The FY 2008-based RPL market basket is a fixed weight, Laspeyres-type price index. A Laspeyres price index measures the change in price, over time, of the same mix of goods and services purchased in the base period. Any changes in the quantity or mix of goods and services (that is, intensity) purchased over time are not measured.

The index itself is constructed in three steps. First, a base period is selected (in this final rule, the base period is FY 2008) and total base period expenditures are estimated for a set of mutually exclusive and exhaustive spending categories with the proportion of total costs that each category represents being calculated. These proportions are called cost or expenditure weights. Second, each expenditure category is matched to an appropriate price or wage variable, referred to as a price proxy. In nearly every instance, these price proxies are derived from publicly available statistical series that are published on a consistent schedule (preferably at least on a quarterly basis). Finally, the expenditure weight for each cost category is multiplied by the level of its respective price proxy. The sum of these products (that is, the expenditure weights multiplied by their price levels) for all cost categories yields the composite index level of the market basket in a given period. Repeating this step for other periods produces a series of market basket levels over time. Dividing an index level for a given period by an index level for an earlier period produces a rate of growth in the input price index over that timeframe.

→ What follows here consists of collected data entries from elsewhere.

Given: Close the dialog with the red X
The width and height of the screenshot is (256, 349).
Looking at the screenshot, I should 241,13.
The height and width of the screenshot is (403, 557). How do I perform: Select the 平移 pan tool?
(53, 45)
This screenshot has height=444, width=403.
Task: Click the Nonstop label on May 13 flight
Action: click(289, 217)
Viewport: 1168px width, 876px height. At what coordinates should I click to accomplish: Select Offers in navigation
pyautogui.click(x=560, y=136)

As noted above, the market basket is described as a fixed-weight index because it represents the change in price over time of a constant mix (quantity and intensity) of goods and services needed to furnish hospital services. The effects on total expenditures resulting from changes in the mix of goods and services purchased subsequent to the base period are not measured. For example, a hospital hiring more nurses to accommodate the needs of patients would increase the volume of goods and services purchased by the hospital, but would not be factored into the price change measured by a fixed-weight hospital market basket. Only when the index is rebased would changes in the quantity and intensity be captured, with those changes being reflected in the cost weights. Therefore, we rebase the market basket periodically so the cost weights reflect recent changes in the mix of goods and services that hospitals purchase (hospital inputs) to furnish inpatient care between base periods.

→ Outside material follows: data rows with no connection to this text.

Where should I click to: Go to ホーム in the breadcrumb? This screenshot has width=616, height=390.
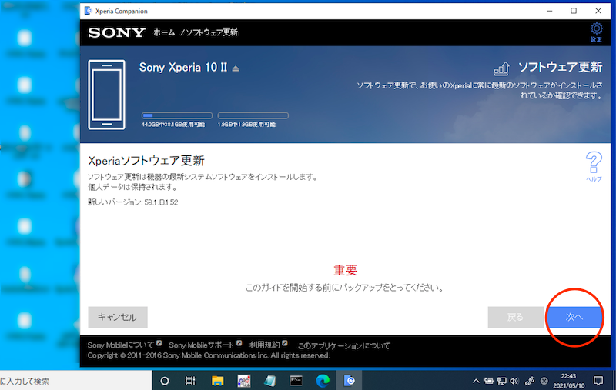point(164,33)
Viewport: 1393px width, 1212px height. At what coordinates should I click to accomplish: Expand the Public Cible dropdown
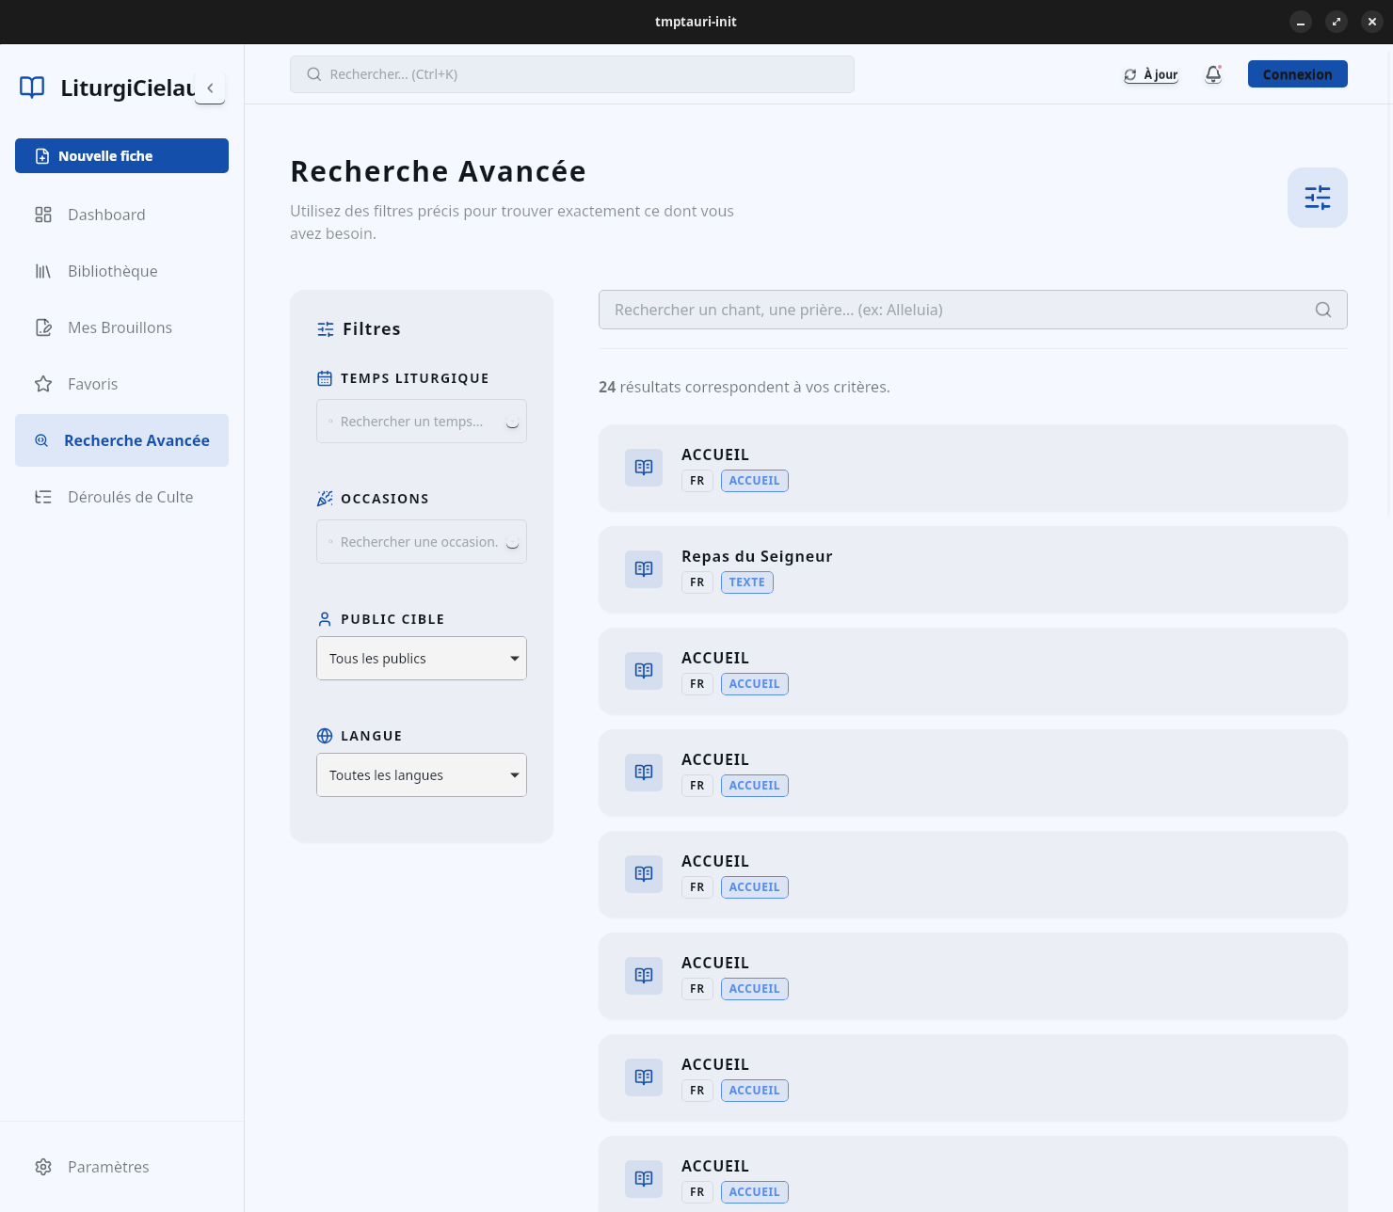pyautogui.click(x=421, y=659)
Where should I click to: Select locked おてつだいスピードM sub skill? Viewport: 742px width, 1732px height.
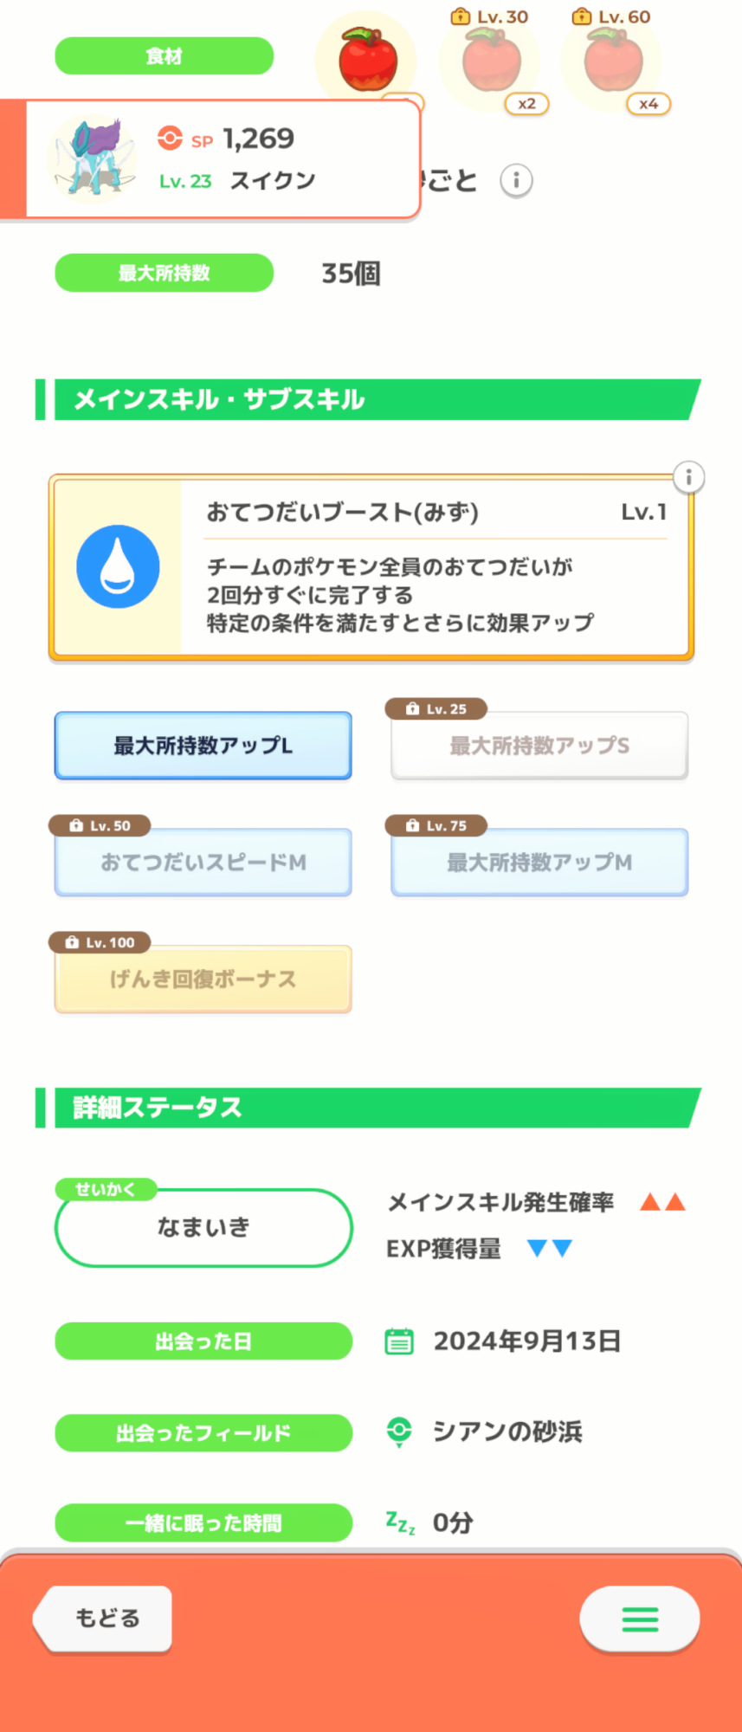pyautogui.click(x=203, y=863)
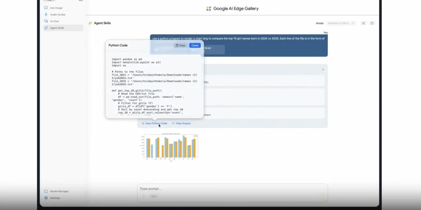Open Model Manager folder icon
The height and width of the screenshot is (210, 421).
pyautogui.click(x=46, y=191)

C. Rebasing and Revising of the RPL Market Basket

In the RY 2012 IPF PPS proposed rule, we proposed to rebase and revise the market basket used to update the IPF PPS. We solicited public comments on our proposed methodological changes to the RPL market basket. We did not receive any specific comments on these proposed changes. Therefore, we are finalizing the methodology for calculating the rebased and revised FY 2008-based market basket as proposed. The methodology is described in more detail below.

The terms “rebasing” and “revising,” while often used interchangeably, actually denote different activities. “Rebasing” means moving the base year for the structure of costs of an input price index (for example, in this final rule, we are shifting the base year cost structure for the RPL market basket from FY 2002 to FY 2008). “Revising” means changing data sources, price proxies, or methods, used to derive the input price index.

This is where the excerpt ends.